* **TRY IT**:
Reproduce only what lies between the first line of the material below and the line containing "About (963, 21)", with both of those lines included and every line kept exact.

* **AVAILABLE DATA**:
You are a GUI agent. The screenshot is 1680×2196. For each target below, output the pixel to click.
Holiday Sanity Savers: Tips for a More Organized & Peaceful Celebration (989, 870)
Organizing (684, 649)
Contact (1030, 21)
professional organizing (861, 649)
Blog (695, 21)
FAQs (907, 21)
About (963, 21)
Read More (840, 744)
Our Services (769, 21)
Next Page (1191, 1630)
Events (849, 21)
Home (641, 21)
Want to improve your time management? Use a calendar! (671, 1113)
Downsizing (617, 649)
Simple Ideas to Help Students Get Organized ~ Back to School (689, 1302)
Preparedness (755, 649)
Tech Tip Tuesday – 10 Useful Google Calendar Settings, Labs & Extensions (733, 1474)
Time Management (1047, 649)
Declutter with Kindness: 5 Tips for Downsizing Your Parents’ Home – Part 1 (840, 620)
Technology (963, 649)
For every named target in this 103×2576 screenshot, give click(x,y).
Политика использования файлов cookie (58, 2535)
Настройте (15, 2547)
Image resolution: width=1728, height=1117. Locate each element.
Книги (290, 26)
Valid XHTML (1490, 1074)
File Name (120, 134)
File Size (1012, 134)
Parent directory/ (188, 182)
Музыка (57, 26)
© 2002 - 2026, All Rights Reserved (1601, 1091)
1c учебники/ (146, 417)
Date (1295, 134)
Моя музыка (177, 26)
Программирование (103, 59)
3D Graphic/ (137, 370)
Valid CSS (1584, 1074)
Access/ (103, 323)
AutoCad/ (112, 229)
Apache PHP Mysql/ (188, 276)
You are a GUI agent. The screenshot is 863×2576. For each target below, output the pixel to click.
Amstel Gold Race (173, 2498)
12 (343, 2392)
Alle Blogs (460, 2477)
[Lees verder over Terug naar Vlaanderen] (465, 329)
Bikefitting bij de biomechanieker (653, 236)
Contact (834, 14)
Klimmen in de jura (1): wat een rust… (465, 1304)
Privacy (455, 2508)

* **ANSWER SECTION**:
You are a GUI agent. The screenshot is 1680×2196. For each target below, output the pixel to click.
Holiday Sanity Savers: Tips for a More Organized & Peaceful Celebration (989, 870)
Organizing (684, 649)
Contact (1030, 21)
professional organizing (861, 649)
Blog (695, 21)
FAQs (907, 21)
About (963, 21)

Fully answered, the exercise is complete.